Hamas is a genocidal organization, dedicated not “only” to the destruction of Israel, the world’s sole Jewish state, but to the wholesale mass murder of the Jewish people. It is right there in the group’s founding charter, much of whose hateful, conspiratorial language is ripped directly from “The Protocols of the Elders of Zion” and Nazi propaganda.

Hamas demonstrated pure evil that day, and promised to commit such massacres “over and over.”

And yet we continue to see the flag of Hamas proudly waved in the streets of New York City, Washington, D.C., Toronto, and other cities in the West. When the news came out this week that Israel had killed Yahya Sinwar, the Hamas chief and mastermind behind the Oct. 7 attack, social media was filled with posts hailing him as a martyr.

The images of innocent Jews being mercilessly butchered in their own homes, shockingly, did not lead to more sympathy for the Jews and a recognition of the hatred we face; rather, it resulted in the worst outbreak of antisemitism since 1945.

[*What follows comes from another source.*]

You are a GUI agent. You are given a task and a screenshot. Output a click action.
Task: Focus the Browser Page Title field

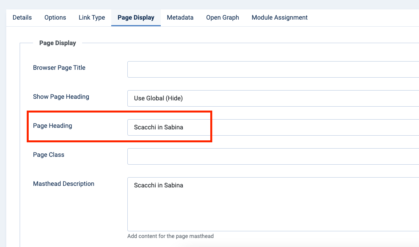pyautogui.click(x=273, y=69)
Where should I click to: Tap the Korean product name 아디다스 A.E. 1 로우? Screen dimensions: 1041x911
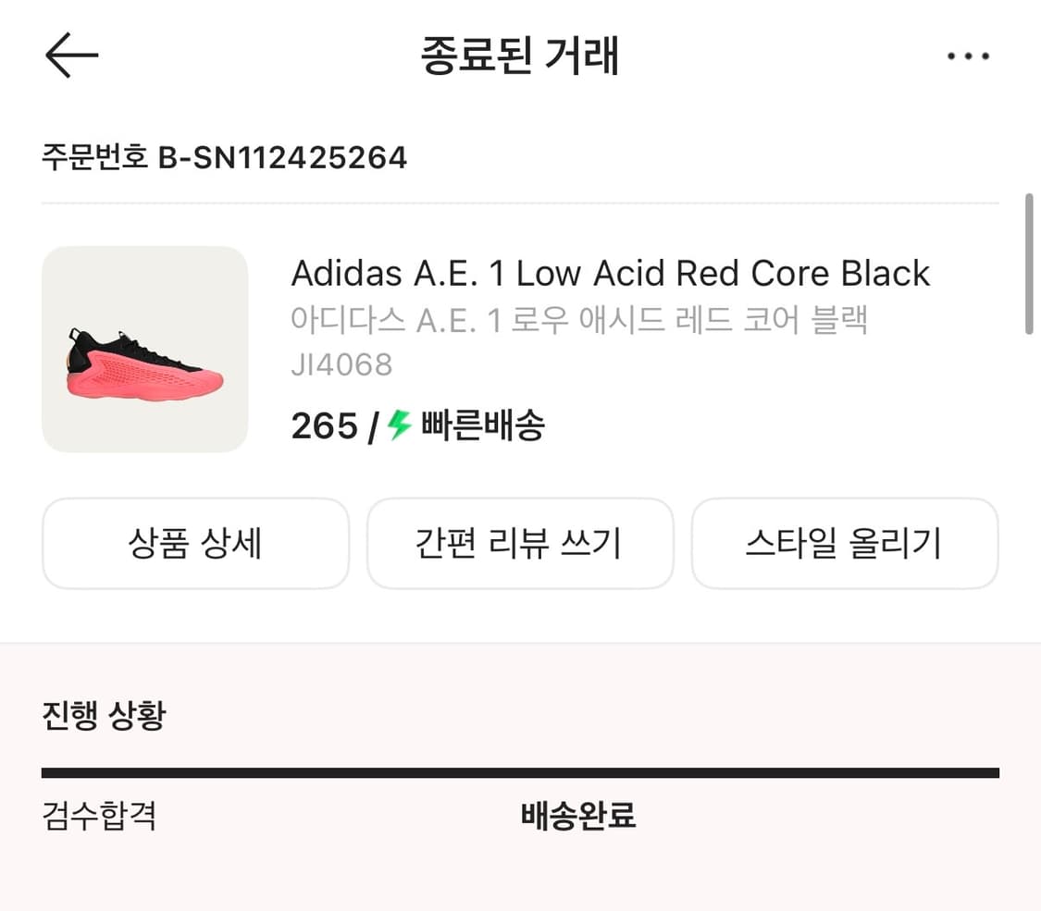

And the global explosion of hatred began not when Israeli forces entered Gaza in response to the massacre, but immediately after the slaughter. Israelis and Jews around the world were given no time to grieve.

Hamas does not want peace.

And, ultimately, Hamas’ paymasters in Tehran do not want peace either. Hamas is trained, armed, and financed by Iran. The attacks would not have been possible without Iranian support. Hamas fighters would not be nearly as formidable without Iranian investment.

Many people in the U.S. believe that this war has no impact on them. But if you enjoy your rights as a U.S. citizen to basic freedoms such as free speech and religion, then you should understand that this war has everything to do with you.

The reality is that Israel’s necessary and moral defensive war against Hamas is also a war against the Iranian regime.

Iran’s malicious influence can be seen in Lebanon, where Hezbollah effectively holds an entire country hostage to its (meaning Iran’s) whims; in Gaza and the West Bank; in Yemen, from where the Houthis (whose slogan is “God is great, death to the U.S., death to Israel, curse the Jews, and victory for Islam”) attack international shipping lanes and fire ballistic missiles at Israeli population centers; and in Iraq and Syria, where Shiite militias periodically attack American soldiers.

We do not want war; we want peace. We pray for it.

There appears to be zero realization or acknowledgment that Israel has repeatedly agreed to various ceasefire proposals, while it has been Hamas that has repeatedly rejected them.

Peace cannot mean conceding to Hamas, which would only mean more war later. Peace requires the defeat of Hamas and the return of the hostages. It means ending a war that Israel did not ask for.

We don’t want more death. We celebrate life.

And it is precisely that – our love of life – that will get us through these dark times.

Natalie Sanandaji is a survivor of the Oct. 7 Nova music festival massacre and a public affairs officer with the Combat Antisemitism Movement.